## Page text

begin

The most important probability distributions for business process simulation
July 31, 2021 1932 words 10 minutes to read Last Updated: October 16, 2021
“All models are wrong, but some models are useful.”
– George E. P. Box, renowned statistician
A crucial step in business process simulation is selecting probability distributions to represent simulation inputs. Uncertainty necessitates probability distributions. That is, we never have perfect data and knowledge about the simulated system and its environment. Thus, the need to capture that uncertainty with random variable probability distributions. Once we choose a probability distribution, we may use it to generate random variates in stochastic simulations.
This sounds simple, but before developing a simulation with probabilistic inputs, we need to decide which probability distributions are most appropriate. This article will introduce you to a number of the most important distributions, along with their key properties, for the specific application of business process simulation.
What to know when choosing a probability distribution for simulations
Keep in mind several factors for the use cases, while trying to pinpoint the optimal probability distribution.
1. Choose a probability distribution close to the actual distribution of the data
The chosen probability distribution needs to be sufficiently close to the actual distribution of the data. A solid understanding is necessary for the quantitative and qualitative input data of your simulation. A probability distribution can’t be matched to input data if that input data is not well understood.
2. Choose probability distributions directly related to the use cases
Probability distributions have their distinct use cases. For example, some are intended to model the probability of events with binary outcomes, while others represent the amount of time until the desired event occurs. The nature and role of a simulation input will dictate the type of probability distribution.
3. Distributions require a specific set of parameters for reliable results
Every distribution requires a set of parameters to produce results. Typically, these parameters are statistical measures (such as the mean or standard deviation) describing your data. Before choosing a probability distribution and putting it to use, obtain the values of these parameters.
Important discrete probability distributions for business process simulation
With each of the four probability distributions described below, required parameters are furnished to support an increased understanding of the prerequisites for the probability distributions.
1. Bernoulli distribution
Use this distribution when dealing with single events that only have two possible outcomes.
Parameters:
- Probability of success p.
- Probability of failure q = 1 – p.
The Bernoulli distribution represents a single experiment whose outcome has only two possible values. Such experiments are called Bernoulli trials. A simple example of a Bernoulli trial is the toss of a coin where there are two possible outcomes – heads or tails.
The Bernoulli distribution is useful whenever a business process is dealing with a single binary event. For a series of binary events, use the binomial distribution.
2. Binomial distribution
Use this distribution when dealing with a series of experiments that have only two possible outcomes.
Parameters:
- Number of trials n.

end

## Supplied information
begin

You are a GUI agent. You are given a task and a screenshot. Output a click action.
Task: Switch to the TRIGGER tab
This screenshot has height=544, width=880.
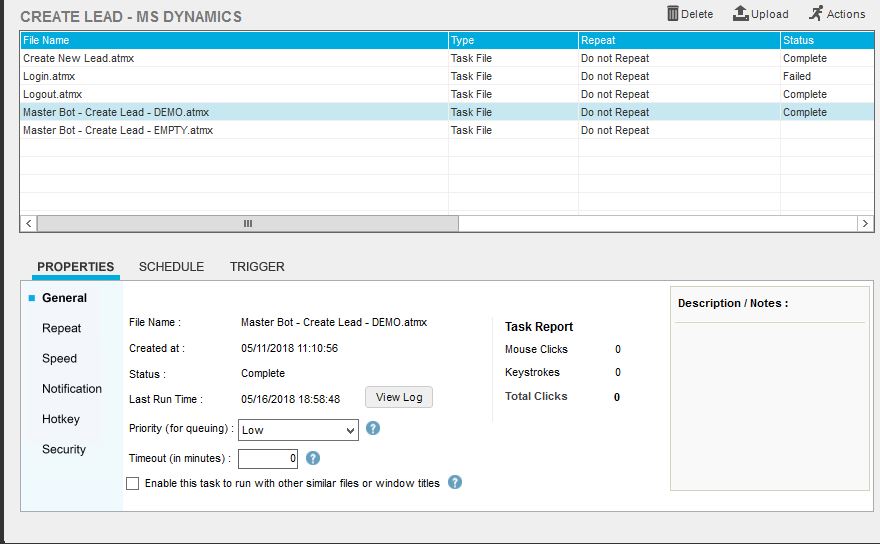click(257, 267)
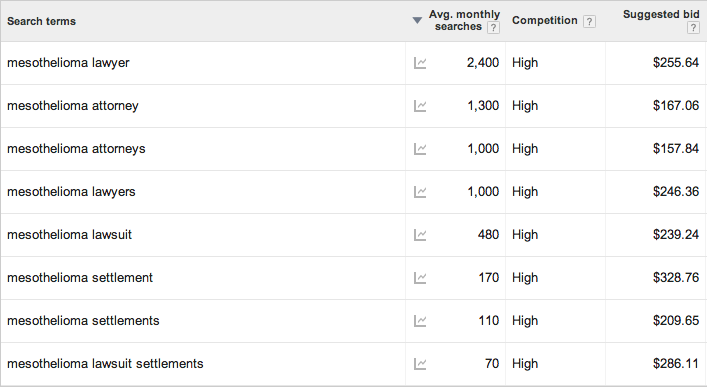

end

## Set task
From the probability distributions article, pull out the passage between "1. Bernoulli distribution" and "heads or tails.", inclusive.

## Response to this task
1. Bernoulli distribution
Use this distribution when dealing with single events that only have two possible outcomes.
Parameters:
- Probability of success p.
- Probability of failure q = 1 – p.
The Bernoulli distribution represents a single experiment whose outcome has only two possible values. Such experiments are called Bernoulli trials. A simple example of a Bernoulli trial is the toss of a coin where there are two possible outcomes – heads or tails.